The Sounds of Healing

By Sulana Stone

It has the power to burst a crystal wine goblet … or disintegrate a cancer cell. It can stimulate sadness … or joy. It can improve learning, memory and creativity. It reduces stress and pain.

Sound! It’s a powerful force of nature. And around the world researchers are demonstrating that sound can also be used to restore health.

Sound Medicine 101

How does sound helps us heal? By a process called sympathetic resonance. One vibration affects another vibration. Like how the energy of one joyous person—or one angry person—affects a room full of people. Or how your favorite music lifts your spirit—when you feel blue. In sound medicine, specific healing sound vibrations are used purposely to create more harmonious vibrations in our cells and organs.

When we’re healthy, our cells are vibrating at their natural “healthy” frequency. And when we’re ill, our cells are not vibrating at their natural frequency—rather they’re vibrating at what you might call a “disharmonious” or ”ill” frequency. To activate the healing process, we use “healthy” sound vibration to remind the “ill” cells of their natural “healthy” vibration. Then the “ill” cells begin to vibrate at that “healthy” vibration. And the cells begin to heal.

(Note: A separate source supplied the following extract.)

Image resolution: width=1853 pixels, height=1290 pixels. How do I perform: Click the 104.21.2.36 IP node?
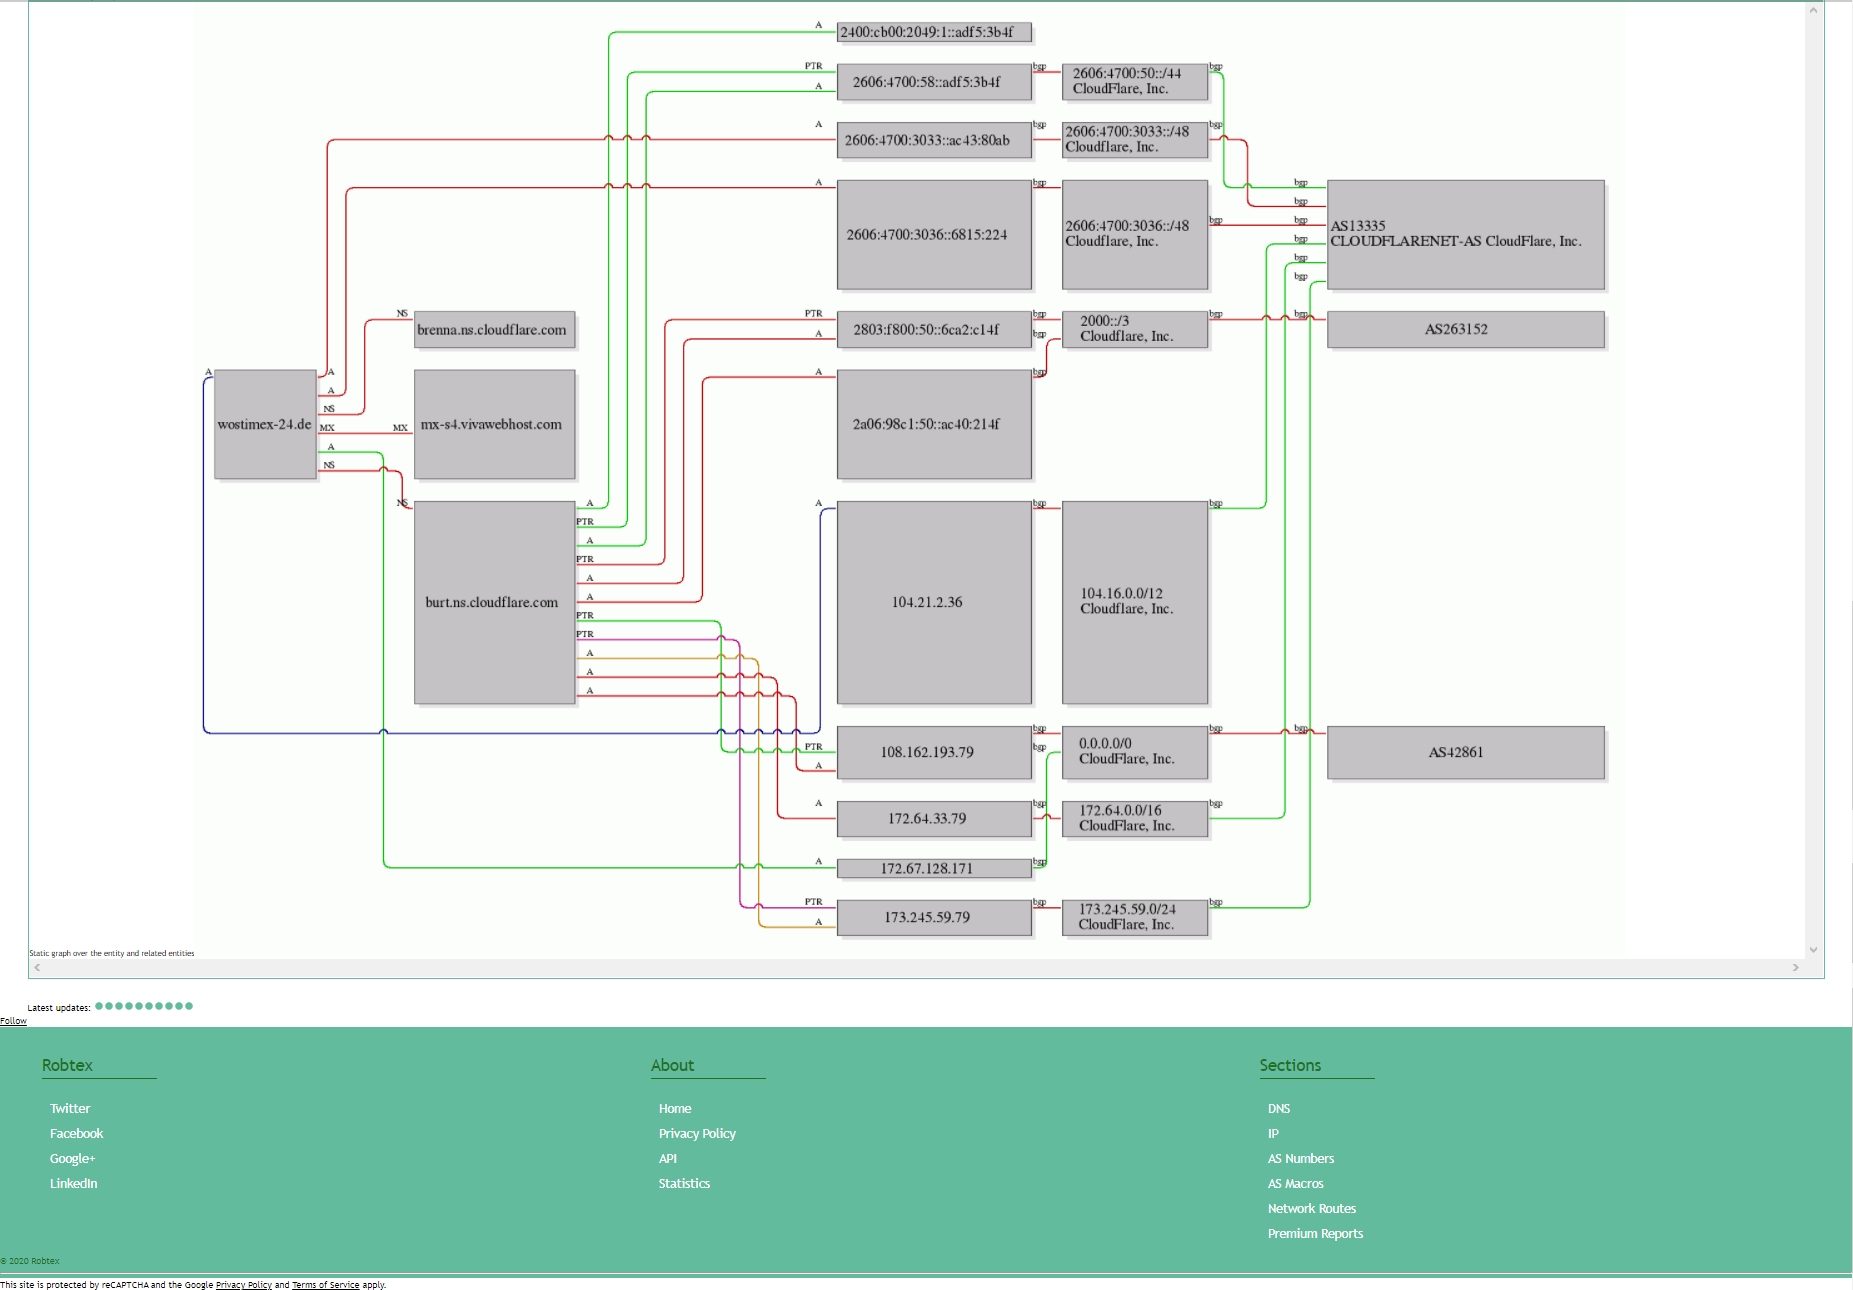pyautogui.click(x=933, y=602)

Good Vibrations Give Me Excitations

Elvis got us All Shook Up. The Beach Boys showered us in Good Vibrations. Now researchers are discovering that sound shakes us up, makes us feel good and transforms us at our core.

Sound can trigger pleasurable memories, release stuck emotions, and induce deep relaxation. Sound can also harmonize the body’s energy system, assist people to communicate better, and create spontaneous physical and spiritual healing.

Scientists provide ample evidence that Sound Medicine can be used to enhance our well-being:

  • A Kaiser Permanente study finds that pain medication can be reduced by up to 30 percent by playing music to patients.
  • University Hospital of Cleveland reports that a single 30-minute music therapy session significantly boosts the effectiveness of people’s immune system.
  • Yale University researchers find that music has a way of communicating with autistic patients who otherwise can’t be reached and helped.
  • The Cornell Cancer Prevention Center in NY has cancer patients play crystal and Tibetan Singing Bowls, and finds that people recover 50% faster after chemotherapy treatments when the bowls are played.
  • The Albert Einstein College of Medicine has discovered that sound helps people affected by disorders originating from the brain. Sound therapy is beneficial for stroke victims, psychiatric patients, and patients with Parkinson disease and Alzheimer’s disease.

Other medical studies show that: 

  • Pregnant women can use music to “block” pain.
  • 60% of patients require less anesthesia when music is played during surgical operations. 
  • Sound improves oxygen metabolism in healthy cells and destabilizes and disintegrates cancer cells.
  • Infants who listen to Brahms gain weight faster, have fewer complications, and are released from the hospital an average of a week earlier than those babies who did not listen to Brahms.
  • Patients who receive music therapy while undergoing bone marrow transplants begin producing white blood cells two days earlier than those who don’t have music therapy.
  • In coronary care units, patients listening to classical music have fewer complications like irregular heartbeats and problems with high blood pressure.

Self-Renewal

If you need an energy boost, why not check out some fresh sounds? Listen to some new kinds of music. Experiment with easy-to-play instruments. Tibetan bowls, crystal bowls and Native American flutes are simple and fun to play. Or use your voice. Sing. Chant. Tone.

Keep track of what happens. Take note of any change on how you feel.

Do you have more or less energy? More or less clarity? Do you feel better? Lighter? More grounded? More connected?

Find a sound that helps you shift to a vibration that feels good. Then create your own life symphony!